La misma encuesta Ichem-Universidad Autónoma revela un dato que resume bien el dilema de Enríquez-Ominami. Es la segunda opción. El segundo candidato mejor evaluado en preguntas como “con quién se tomaría un café” o “a quién invitaría a un asado”. De hecho, el 41% dice que votaría por él si Bachelet no se presentara.
El problema, de nuevo, es que la candidata favorita de ellos sí se presenta. Y que, con Bachelet en la papeleta, ser la segunda opción no suma ningún voto.
Hasta ahora, el candidato del Partido Progresista parece decidido a frenar sus instintos. A no reaccionar al escenario adverso con ataques a la yugular. Sus críticas a Bachelet siempre son matizadas, enfatizando su “aprecio” por ella y su pertenencia a “un mismo domicilio político”, muletillas que enmarcan cada comentario sobre la reticencia de la ex presidenta a asistir a debates o a explicitar su programa.
Esta vez, el ex diputado se disciplina. No quiere salir de la elección como el anti-Bachelet, tal como en 2009 emergió de ella como la némesis de Frei. Y a juzgar por esos números, al menos esa meta modesta la está logrando.
Es esa contención, ese autocontrol, la insistencia por enterrar al niño terrible y reemplazarlo por el adulto responsable, aun cuando el escenario parecería aconsejar más audacia, es que da la clave del estado actual del marquismo. Enríquez-Ominami da la impresión de estar pensando más en el futuro que en el presente.
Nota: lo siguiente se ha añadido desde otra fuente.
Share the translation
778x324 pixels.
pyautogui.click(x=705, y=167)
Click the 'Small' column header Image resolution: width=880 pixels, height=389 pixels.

A eso apuesta ME-O cuando abre su franja de corbata roja en un despacho presidencial con la bandera de fondo. Está buscando votos, sí, pero más que eso está reinventándose, construyendo un personaje que le permita sobrevivir más allá de noviembre.
No será fácil. Como quien persigue el arcoíris, Marco Enríquez-Ominami parece, una vez más, el tipo que podría estar a cuatro años de distancia de ser presidente. Salvo que ocurra un cataclismo en las semanas que quedan, tendrá, una vez más, cuatro años para pensar en cómo lograrlo.